■ **DATA FOR THE TASK**:

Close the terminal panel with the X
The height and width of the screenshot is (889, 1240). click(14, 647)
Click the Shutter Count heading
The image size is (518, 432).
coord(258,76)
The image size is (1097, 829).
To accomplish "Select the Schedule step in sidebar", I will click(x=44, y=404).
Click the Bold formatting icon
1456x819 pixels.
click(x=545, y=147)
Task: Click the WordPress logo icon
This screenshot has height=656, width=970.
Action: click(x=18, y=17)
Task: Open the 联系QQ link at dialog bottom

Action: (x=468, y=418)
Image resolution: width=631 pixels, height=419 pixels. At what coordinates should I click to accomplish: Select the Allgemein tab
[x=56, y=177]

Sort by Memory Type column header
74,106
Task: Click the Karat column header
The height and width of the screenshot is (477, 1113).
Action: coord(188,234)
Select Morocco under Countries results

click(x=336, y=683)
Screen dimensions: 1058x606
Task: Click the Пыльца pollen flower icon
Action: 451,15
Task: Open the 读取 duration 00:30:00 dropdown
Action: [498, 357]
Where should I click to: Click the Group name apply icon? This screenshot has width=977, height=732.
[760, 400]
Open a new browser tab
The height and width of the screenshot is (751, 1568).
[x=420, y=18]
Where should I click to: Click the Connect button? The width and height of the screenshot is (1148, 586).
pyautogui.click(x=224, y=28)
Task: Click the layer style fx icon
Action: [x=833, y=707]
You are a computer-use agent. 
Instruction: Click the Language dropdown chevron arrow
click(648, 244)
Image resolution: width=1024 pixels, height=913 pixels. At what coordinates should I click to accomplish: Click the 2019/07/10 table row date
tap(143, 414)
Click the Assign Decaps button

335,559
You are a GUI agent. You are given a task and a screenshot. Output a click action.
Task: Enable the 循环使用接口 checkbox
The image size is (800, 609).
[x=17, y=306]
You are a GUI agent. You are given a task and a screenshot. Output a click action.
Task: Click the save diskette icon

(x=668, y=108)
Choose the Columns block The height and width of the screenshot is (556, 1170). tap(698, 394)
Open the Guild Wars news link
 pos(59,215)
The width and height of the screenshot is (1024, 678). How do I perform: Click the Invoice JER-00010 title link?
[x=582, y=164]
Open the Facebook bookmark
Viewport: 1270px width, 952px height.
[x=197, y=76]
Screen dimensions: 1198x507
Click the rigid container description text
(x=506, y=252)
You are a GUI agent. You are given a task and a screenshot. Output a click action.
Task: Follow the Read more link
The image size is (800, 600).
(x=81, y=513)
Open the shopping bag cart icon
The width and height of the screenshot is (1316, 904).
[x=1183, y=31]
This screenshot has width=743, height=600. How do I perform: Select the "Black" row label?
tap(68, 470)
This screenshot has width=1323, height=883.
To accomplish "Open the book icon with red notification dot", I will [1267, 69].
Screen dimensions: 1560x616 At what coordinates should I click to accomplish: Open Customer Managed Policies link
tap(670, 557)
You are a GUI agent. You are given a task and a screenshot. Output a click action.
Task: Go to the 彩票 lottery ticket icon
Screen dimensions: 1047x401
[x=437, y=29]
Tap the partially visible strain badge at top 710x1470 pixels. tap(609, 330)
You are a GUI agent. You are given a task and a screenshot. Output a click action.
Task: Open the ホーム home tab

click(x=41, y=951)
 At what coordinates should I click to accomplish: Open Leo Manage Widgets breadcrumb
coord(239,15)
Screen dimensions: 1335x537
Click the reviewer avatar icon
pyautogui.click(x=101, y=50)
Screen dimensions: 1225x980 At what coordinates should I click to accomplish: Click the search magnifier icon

■ **WHAT IS REQUIRED**: Return only the lines running from the line with "This screenshot has width=1323, height=883." to the last line of the records, both included, exactly as written.

■ **RESPONSE FOR THIS EXERCISE**:
This screenshot has width=1323, height=883.
To accomplish "Open the book icon with red notification dot", I will [1267, 69].
Screen dimensions: 1560x616 At what coordinates should I click to accomplish: Open Customer Managed Policies link
tap(670, 557)
You are a GUI agent. You are given a task and a screenshot. Output a click action.
Task: Go to the 彩票 lottery ticket icon
Screen dimensions: 1047x401
[x=437, y=29]
Tap the partially visible strain badge at top 710x1470 pixels. tap(609, 330)
You are a GUI agent. You are given a task and a screenshot. Output a click action.
Task: Open the ホーム home tab

click(x=41, y=951)
 At what coordinates should I click to accomplish: Open Leo Manage Widgets breadcrumb
coord(239,15)
Screen dimensions: 1335x537
Click the reviewer avatar icon
pyautogui.click(x=101, y=50)
Screen dimensions: 1225x980 At what coordinates should I click to accomplish: Click the search magnifier icon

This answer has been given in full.